LG Electronics is joining the high-quality audio delivery business with the launch of a service that can be used with premium smartphones.
Available on the LG SmartWorld app and website from later this month, the service will be available to users in nearly 70 countries including the U.S., China and Russia.
It was originally launched last year in South Korea. It will not be a streaming service, and songs will have to be downloaded.
The main draw will be the sound quality, which will be a step up from regular MP3 recordings but will only work with handsets that support 24-bit playback. That includes phones such as the LG G4, G3, G2 and G Flex 2.
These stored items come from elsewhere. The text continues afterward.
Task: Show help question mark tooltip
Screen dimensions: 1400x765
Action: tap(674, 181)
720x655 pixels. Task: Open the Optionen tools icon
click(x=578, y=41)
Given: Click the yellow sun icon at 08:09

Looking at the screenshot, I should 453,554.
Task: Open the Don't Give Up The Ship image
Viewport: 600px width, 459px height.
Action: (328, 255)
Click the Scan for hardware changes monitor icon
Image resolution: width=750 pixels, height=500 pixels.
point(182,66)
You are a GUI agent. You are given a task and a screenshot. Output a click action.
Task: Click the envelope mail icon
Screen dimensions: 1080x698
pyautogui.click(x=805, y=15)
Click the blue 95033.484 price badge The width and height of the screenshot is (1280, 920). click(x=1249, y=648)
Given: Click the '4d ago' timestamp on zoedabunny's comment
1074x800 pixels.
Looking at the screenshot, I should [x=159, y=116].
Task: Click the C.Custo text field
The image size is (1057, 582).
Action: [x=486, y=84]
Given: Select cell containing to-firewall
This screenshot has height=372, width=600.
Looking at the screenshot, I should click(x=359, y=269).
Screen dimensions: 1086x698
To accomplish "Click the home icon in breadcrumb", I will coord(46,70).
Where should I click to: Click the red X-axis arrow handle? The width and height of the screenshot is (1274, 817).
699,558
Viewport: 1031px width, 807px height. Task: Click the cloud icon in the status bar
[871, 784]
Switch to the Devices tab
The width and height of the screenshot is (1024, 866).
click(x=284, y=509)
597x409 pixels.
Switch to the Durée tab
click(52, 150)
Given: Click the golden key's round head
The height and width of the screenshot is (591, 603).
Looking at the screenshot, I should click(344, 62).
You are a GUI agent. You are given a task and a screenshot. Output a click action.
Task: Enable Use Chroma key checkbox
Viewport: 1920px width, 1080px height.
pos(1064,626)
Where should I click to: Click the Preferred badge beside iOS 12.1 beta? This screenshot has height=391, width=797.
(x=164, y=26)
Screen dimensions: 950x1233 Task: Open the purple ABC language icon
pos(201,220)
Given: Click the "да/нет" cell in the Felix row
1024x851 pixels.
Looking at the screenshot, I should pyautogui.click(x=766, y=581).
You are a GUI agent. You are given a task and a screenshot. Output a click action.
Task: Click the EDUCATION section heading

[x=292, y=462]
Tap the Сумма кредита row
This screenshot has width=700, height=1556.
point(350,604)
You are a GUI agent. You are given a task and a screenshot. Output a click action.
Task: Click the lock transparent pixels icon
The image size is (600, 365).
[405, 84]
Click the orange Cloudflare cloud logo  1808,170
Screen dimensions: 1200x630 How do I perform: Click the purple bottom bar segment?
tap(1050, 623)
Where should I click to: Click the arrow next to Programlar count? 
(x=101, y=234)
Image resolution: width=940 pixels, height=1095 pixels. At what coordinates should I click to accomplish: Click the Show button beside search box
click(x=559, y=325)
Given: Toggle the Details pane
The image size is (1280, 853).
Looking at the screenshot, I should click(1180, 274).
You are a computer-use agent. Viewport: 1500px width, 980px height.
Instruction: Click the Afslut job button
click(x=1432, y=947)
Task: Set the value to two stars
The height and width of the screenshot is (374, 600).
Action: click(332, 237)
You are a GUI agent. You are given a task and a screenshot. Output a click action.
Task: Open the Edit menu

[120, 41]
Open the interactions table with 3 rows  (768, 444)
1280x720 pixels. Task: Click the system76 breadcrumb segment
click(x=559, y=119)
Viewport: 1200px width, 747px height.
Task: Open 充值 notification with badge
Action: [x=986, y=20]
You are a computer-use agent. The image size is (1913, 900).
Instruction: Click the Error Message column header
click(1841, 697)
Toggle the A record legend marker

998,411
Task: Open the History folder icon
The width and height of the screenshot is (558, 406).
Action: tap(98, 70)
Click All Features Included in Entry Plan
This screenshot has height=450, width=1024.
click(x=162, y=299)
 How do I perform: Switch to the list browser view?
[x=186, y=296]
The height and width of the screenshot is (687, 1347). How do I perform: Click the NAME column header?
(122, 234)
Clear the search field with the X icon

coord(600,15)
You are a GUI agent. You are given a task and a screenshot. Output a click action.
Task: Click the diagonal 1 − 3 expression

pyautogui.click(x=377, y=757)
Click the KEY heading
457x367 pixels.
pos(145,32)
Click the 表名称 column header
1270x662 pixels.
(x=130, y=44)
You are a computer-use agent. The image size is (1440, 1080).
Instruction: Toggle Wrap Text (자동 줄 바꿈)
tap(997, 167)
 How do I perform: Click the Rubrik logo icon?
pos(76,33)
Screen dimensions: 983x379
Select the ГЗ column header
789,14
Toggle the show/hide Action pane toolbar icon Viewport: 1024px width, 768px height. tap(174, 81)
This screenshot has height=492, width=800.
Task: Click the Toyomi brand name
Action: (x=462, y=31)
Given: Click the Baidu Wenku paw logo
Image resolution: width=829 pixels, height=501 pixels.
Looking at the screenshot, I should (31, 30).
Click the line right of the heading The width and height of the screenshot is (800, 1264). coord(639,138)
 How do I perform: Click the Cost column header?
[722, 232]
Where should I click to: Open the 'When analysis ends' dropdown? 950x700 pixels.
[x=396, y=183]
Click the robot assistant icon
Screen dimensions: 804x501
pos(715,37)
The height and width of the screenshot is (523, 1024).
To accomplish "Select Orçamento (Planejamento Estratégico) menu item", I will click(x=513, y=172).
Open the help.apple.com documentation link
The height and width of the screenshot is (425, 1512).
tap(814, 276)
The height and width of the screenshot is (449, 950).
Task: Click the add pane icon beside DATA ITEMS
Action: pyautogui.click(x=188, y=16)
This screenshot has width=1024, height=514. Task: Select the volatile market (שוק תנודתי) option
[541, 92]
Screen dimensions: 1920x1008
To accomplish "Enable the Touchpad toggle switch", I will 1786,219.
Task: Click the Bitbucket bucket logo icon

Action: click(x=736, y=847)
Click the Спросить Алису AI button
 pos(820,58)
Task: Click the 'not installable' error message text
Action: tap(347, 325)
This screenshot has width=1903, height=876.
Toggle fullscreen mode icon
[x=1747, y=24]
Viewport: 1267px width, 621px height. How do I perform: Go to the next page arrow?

LG said the high-fidelity music will be "close to the original sound with playback of 24bit/192kHz, about six times richer and clearer than the sound quality of a typical CD (16bit/44.1kHz)."
The basic price per song is around US$2, but that will vary by country and various discounts are available, an LG spokeswoman said. For instance, customers will receive two free hi-fi songs per month and have the option of buying songs for half of the original price.
The high-res music will be provided by South Korea's LON Music, and only a handful of tracks will be available at the beginning but the catalog will grow every month.
The service doesn't have a specific name, but users can select "hi-fi" as a category on the LG SmartWorld site. The company has been providing MP3 files to customers in partnerships with music labels for years.
Aside from lossless streaming audio services like Jay Z's Tidal, which was revamped earlier this year, and Deezer, other streaming music providers include Google Play Music, Apple Music and a host of others.
Last year, LG rival Samsung Electronics announced Milk, a radio service with no ads that's available through the Google Play app store.